A Page Six darling, Bushnell has rarely received much credit for her politics, her obvious intelligence, her psychological acuity. (Allow'southward simply say that when I read her near contempo volume I found a few pages that described my foundered marriage so entirely that I had to text them to half a dozen friends and then lie downward for a while.) And this is merely ever so slightly on purpose.

She recalled that equally a child, angry about the inequities of gender, her male parent sat her downwardly and told her that while she had ideas that people would need to hear, no ane would listen if she yelled them. "So I learned very early on to coat everything in a processed-colored, sugarcoated message. Considering that's how you movement society," she said.

Latarro, during a pre-rehearsal conversation, agreed. "She writes feminism in a style that makes it palatable for a lot of women who have internalized misogyny and a lot of men who think everybody looks neat in their sexy dresses."

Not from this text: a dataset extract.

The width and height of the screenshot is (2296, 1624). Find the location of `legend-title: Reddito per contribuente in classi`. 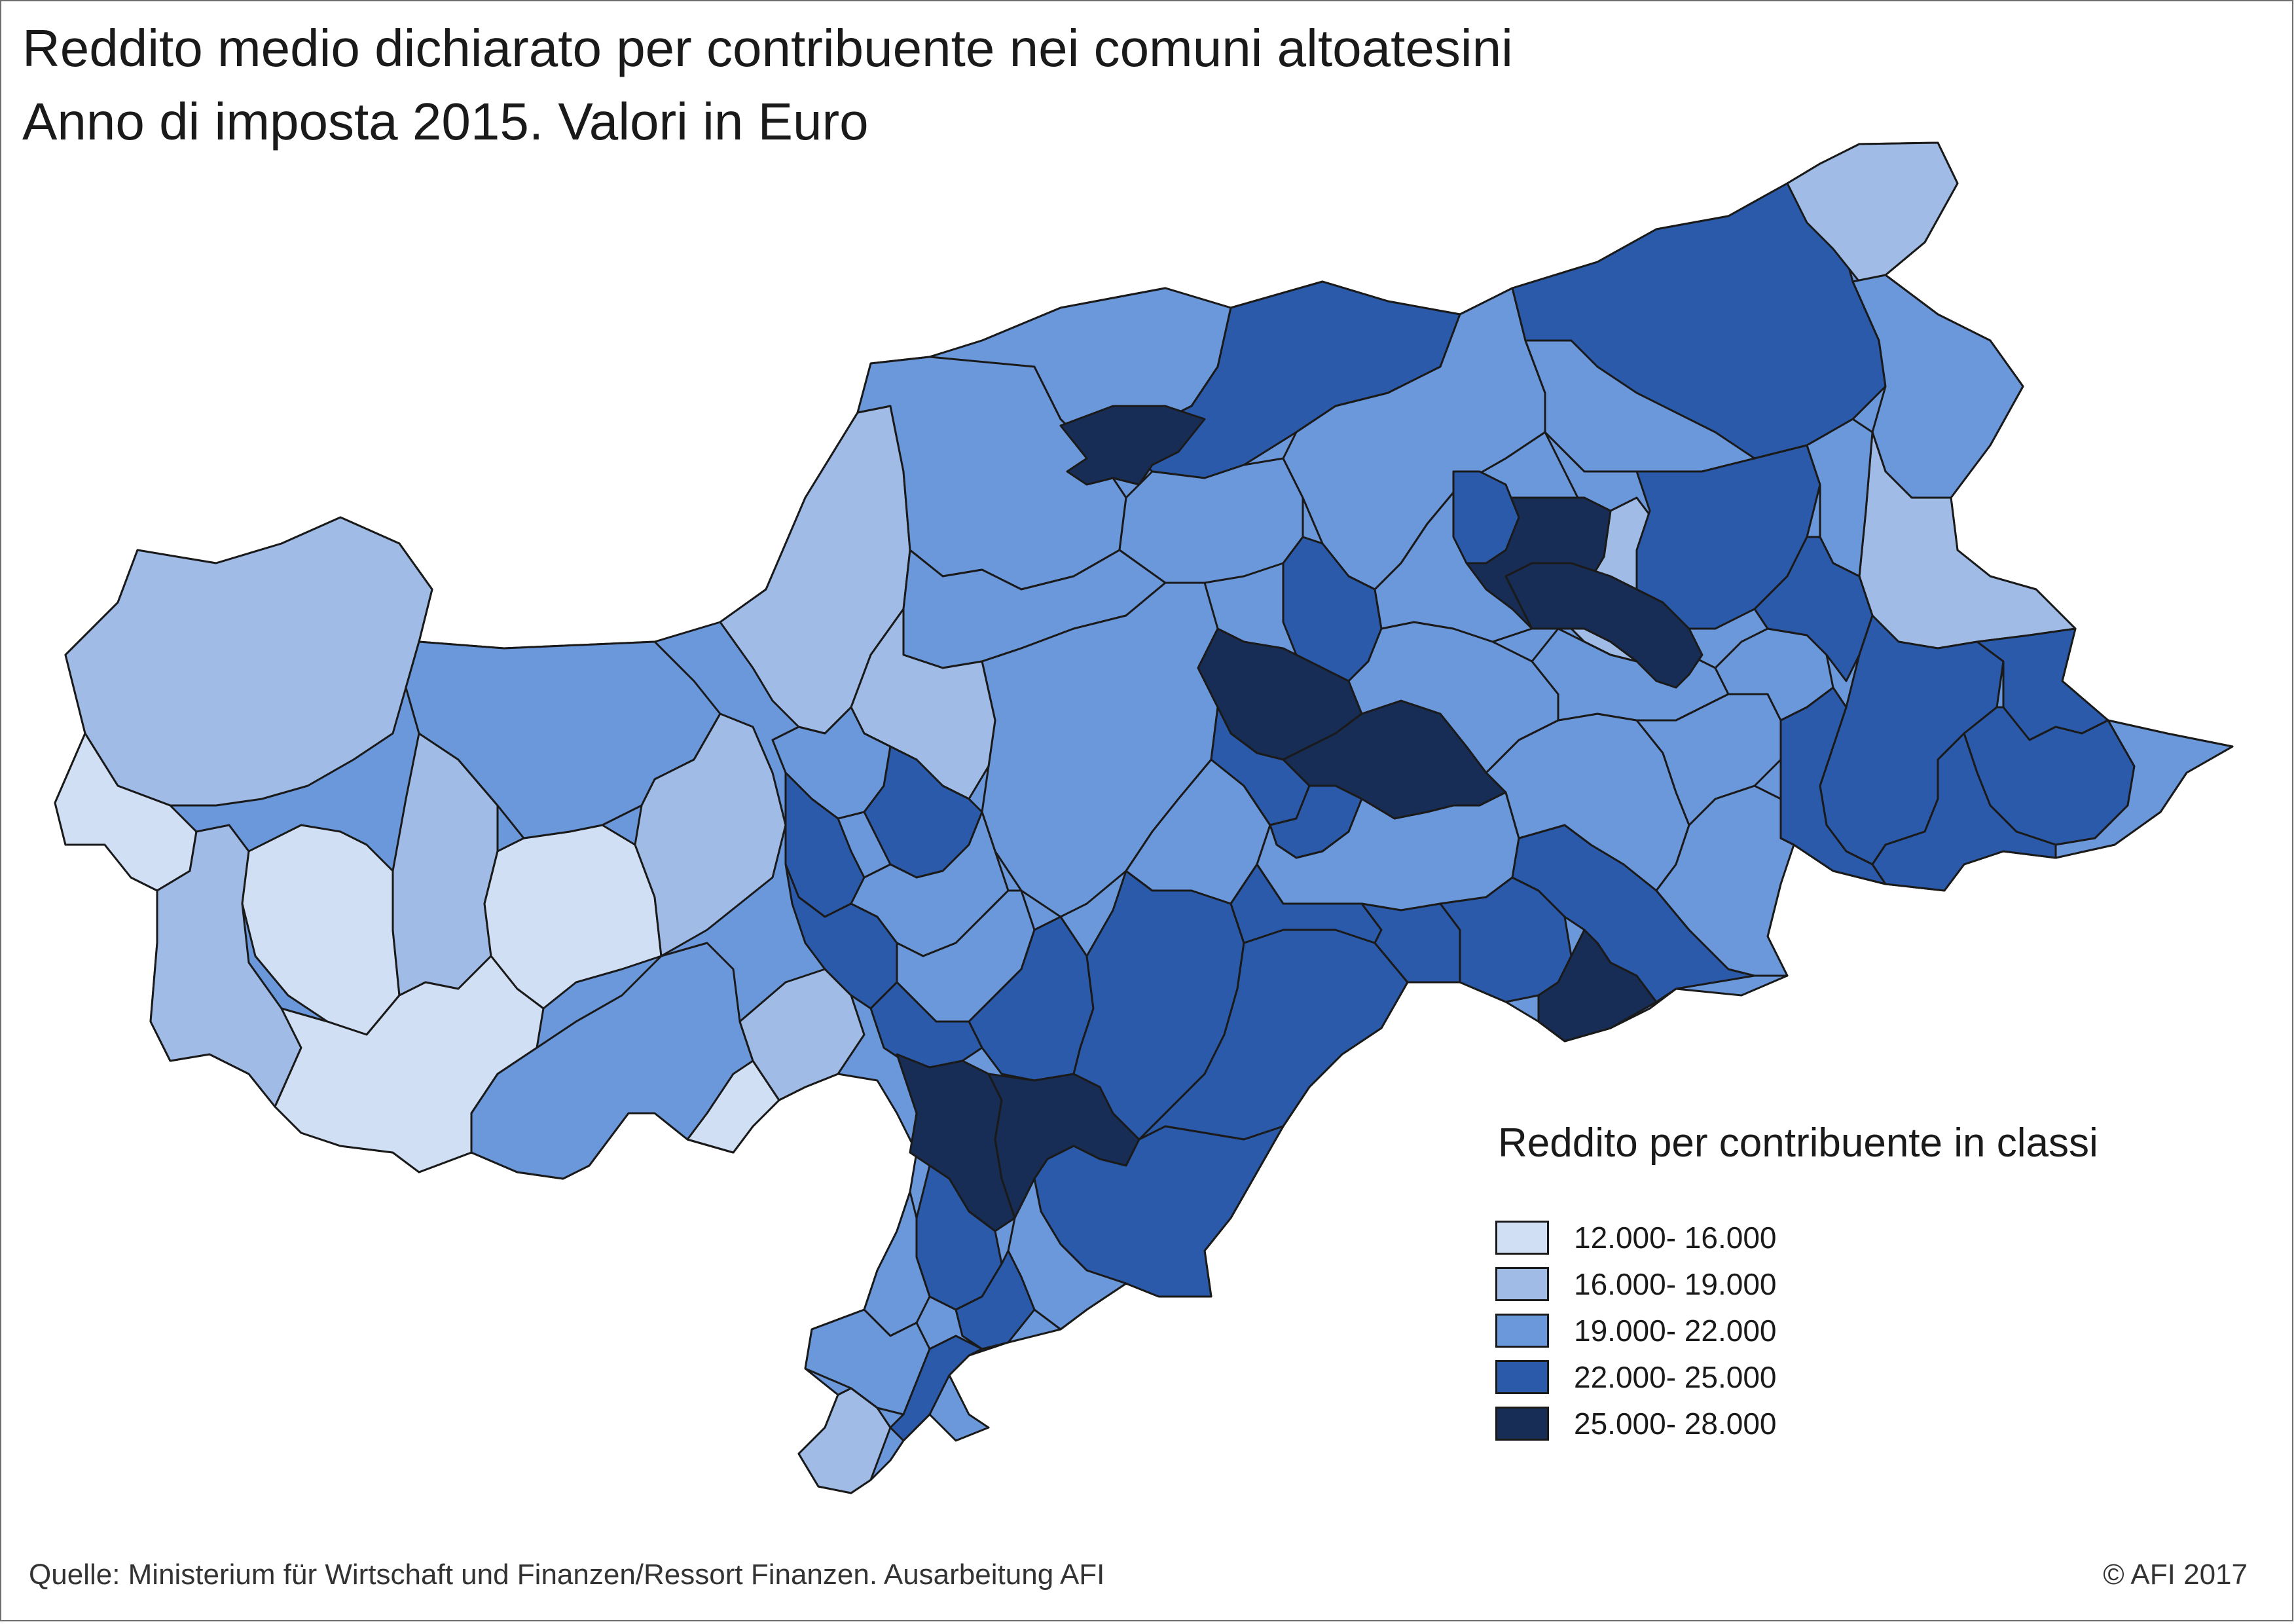

legend-title: Reddito per contribuente in classi is located at coordinates (1798, 1143).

The stage show, rich in quip and popular song snippet, is candy-colored, too — a chocolate martini with a sugared rim. Bushnell is recognizably herself, at least in the 60 minutes of rehearsal I saw, but buffed and glossed: a person repurposed as a fun and fabulous character. I asked her why she hadn't attempted something sharper, more biting. Earlier drafts had darker elements, she said. But those were cut.

"The message that I'm delivering is probably risky enough as it is. I sit down at that place and say, 'I'1000 non married, I don't take kids. And I'm grateful.'"

Not that she wants to bother her audience with too many messages, which is probably why the producers have created a postal service-show nightspot, the Candi Bar, in the basement of the Daryl Roth.

"Cosmos all night!" Johnston had enthused in a phone interview.

Bushnell, equally she drank her tea, put it more than practically. "People just want to feel good," she said. "And I want to give them a good time."